**WORK TO BE COMPLETED:** Reproduce the section of the listing that begins at the line containing "Viewport: 980px width, 1225px height." and finishes at the line containing "Viewport: 1447px width, 840px height.". Include both end lines and nothing beyond them.

**SOURCE DATA:**
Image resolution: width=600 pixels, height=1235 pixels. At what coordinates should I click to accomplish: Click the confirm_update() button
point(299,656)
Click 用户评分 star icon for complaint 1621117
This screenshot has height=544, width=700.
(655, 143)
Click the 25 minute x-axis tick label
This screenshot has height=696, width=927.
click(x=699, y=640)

...

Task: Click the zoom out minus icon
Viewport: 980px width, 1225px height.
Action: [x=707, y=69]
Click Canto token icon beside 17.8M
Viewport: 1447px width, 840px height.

**SOLUTION TO THE PROBLEM:**
Viewport: 980px width, 1225px height.
Action: [x=707, y=69]
Click Canto token icon beside 17.8M
Viewport: 1447px width, 840px height.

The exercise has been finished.